The prototype would be set up on some suitable infrastructure, ideally provided by WMF for the purpose. It would be run in parallel with the current CI in a way that lets us evaluate the prototype deployment, without having it interfere with normal development.
The need to support mobile development with CI was raised. Primarily this is a concern for building iOS applications, which require Macs running OS X. The working group recommends that dedicated Mac build workers are used, but controlled (perhaps over SSH) from the CI, or else that a separate CI infrastructure for iOS development is kept. The Mac build workers could be hosted at the WMF office or be rented as managed systems from a suitable supplier.
- RelEng and SRE need to discuss how the new software should be deployed and maintained, and which team takes responsibility of what in the new CI system.
- RelEng needs to ensure there are several people within the team who understand how the CI system works, and who can investigate and fix any problems.

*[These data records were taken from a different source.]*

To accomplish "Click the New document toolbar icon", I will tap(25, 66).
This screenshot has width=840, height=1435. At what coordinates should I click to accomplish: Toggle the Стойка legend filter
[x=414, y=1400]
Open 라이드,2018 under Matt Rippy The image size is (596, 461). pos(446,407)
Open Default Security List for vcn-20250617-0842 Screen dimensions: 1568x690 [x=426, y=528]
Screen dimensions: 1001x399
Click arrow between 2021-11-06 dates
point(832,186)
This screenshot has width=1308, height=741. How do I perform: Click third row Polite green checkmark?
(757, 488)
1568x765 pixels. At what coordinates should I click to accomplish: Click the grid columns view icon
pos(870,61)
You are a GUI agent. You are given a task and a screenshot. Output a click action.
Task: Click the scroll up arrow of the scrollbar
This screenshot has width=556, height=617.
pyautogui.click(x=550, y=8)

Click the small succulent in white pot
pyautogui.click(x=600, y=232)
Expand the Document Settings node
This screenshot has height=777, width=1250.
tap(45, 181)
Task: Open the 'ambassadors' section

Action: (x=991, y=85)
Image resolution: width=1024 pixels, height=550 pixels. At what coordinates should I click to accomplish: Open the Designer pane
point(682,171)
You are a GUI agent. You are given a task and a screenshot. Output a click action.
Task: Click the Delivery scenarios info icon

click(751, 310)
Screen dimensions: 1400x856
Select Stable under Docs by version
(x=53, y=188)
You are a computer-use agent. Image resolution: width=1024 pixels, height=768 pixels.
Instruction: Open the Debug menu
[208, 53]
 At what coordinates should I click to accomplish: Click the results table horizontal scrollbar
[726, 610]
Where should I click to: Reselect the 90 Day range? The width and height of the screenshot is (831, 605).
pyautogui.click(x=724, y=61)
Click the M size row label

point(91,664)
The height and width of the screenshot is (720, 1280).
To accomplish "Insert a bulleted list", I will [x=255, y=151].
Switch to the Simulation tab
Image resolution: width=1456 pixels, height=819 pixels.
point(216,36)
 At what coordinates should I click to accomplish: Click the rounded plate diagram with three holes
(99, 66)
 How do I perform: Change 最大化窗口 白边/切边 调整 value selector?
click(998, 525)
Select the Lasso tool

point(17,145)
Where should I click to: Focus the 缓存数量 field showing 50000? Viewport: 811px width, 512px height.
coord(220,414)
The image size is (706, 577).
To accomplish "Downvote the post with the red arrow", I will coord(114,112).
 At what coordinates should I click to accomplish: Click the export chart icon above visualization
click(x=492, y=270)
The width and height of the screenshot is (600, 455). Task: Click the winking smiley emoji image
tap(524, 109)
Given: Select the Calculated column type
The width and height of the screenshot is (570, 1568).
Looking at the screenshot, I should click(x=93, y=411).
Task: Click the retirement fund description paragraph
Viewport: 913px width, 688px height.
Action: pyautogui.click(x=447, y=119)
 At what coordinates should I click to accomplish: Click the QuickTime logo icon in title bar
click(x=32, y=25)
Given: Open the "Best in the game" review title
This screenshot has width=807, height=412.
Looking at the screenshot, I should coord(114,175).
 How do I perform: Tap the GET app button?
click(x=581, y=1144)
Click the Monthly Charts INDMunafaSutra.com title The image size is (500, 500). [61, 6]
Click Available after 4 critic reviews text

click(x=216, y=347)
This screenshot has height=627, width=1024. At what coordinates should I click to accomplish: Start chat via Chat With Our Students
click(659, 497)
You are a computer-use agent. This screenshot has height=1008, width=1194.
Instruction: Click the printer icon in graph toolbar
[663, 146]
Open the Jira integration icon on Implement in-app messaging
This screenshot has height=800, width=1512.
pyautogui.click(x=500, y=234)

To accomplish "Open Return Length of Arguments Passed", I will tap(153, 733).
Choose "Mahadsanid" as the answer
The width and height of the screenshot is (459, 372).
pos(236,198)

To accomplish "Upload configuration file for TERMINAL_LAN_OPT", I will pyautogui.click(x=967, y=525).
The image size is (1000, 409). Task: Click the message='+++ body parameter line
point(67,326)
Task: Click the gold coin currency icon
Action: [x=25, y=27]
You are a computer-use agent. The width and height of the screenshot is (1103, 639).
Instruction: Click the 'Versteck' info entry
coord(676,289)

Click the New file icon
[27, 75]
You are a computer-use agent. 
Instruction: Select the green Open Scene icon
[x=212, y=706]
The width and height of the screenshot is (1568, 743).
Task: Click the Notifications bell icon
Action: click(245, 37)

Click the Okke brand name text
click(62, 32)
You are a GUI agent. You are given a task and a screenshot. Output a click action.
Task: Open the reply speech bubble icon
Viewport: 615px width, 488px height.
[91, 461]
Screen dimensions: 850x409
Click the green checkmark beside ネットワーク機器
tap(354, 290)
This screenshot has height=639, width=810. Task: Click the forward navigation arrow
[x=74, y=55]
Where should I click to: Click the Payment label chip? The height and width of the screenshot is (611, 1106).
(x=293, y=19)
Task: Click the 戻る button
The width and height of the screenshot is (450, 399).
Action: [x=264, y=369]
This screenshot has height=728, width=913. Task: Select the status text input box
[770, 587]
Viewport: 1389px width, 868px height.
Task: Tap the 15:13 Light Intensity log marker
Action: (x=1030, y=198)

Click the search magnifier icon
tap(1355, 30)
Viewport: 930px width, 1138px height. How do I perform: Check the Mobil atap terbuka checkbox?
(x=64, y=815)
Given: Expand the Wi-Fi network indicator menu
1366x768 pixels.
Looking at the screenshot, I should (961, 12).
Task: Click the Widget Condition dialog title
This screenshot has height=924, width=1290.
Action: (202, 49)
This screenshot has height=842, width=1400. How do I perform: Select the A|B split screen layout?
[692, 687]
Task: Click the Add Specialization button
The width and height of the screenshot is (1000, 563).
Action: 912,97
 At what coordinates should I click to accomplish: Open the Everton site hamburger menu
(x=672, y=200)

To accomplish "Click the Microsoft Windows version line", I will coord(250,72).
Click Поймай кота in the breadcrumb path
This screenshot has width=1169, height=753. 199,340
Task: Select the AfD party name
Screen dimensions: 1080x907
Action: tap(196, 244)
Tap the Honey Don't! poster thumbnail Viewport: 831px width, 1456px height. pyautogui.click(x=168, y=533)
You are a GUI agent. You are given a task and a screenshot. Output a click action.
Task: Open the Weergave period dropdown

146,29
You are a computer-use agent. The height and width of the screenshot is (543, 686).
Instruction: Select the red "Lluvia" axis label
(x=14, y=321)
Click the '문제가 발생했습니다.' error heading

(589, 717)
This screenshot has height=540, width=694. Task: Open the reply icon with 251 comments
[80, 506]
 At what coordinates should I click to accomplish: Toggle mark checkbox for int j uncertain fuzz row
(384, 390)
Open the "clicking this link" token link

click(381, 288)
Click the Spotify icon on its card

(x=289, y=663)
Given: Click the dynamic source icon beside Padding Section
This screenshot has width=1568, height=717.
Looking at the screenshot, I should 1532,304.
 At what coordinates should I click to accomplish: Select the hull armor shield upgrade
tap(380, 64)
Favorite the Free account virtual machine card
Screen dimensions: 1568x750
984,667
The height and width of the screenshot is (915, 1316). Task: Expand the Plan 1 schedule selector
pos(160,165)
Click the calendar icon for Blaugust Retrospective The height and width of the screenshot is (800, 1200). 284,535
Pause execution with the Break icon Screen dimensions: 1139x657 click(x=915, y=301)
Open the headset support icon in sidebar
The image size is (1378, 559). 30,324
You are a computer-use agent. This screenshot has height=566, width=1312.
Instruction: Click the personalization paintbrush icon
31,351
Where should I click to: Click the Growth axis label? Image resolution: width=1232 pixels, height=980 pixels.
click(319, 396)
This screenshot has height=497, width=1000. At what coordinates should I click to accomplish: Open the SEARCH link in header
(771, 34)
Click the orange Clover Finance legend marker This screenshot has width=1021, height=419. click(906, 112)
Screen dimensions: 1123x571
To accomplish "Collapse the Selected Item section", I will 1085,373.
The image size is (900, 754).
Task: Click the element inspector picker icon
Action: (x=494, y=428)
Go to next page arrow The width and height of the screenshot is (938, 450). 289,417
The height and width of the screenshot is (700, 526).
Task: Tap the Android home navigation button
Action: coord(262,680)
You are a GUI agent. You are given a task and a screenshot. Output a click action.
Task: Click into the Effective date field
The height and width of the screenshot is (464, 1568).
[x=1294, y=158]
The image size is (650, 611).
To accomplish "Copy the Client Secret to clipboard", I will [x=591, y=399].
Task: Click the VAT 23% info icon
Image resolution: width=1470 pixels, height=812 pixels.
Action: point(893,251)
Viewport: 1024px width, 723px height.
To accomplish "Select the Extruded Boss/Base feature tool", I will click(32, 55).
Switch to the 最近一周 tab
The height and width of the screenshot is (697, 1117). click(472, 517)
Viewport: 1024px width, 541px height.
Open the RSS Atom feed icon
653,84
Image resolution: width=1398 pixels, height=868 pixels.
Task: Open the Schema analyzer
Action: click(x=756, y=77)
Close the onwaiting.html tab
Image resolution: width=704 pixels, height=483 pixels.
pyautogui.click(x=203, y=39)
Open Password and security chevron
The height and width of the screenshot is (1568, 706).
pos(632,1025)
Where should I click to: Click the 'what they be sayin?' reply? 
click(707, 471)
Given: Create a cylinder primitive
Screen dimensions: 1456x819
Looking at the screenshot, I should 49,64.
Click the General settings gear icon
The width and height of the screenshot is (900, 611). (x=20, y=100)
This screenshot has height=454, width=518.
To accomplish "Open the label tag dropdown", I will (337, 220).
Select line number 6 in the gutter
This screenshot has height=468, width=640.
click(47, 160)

- RelEng should keep evaluating the CI software choice, looking at whether switching again is a good idea. It may be a good idea to explore CI tooling on an ongoing basis. At least on a surface level, if not in-depth evaluations.
- It would be good for RelEng to cultivate a constructive working relationship with the upstream project of whatever tools we choose.
- The new CI system should be documented well, and the documentation should be maintained.
- It would be good to train our developers on an ongoing basis on using the CI system.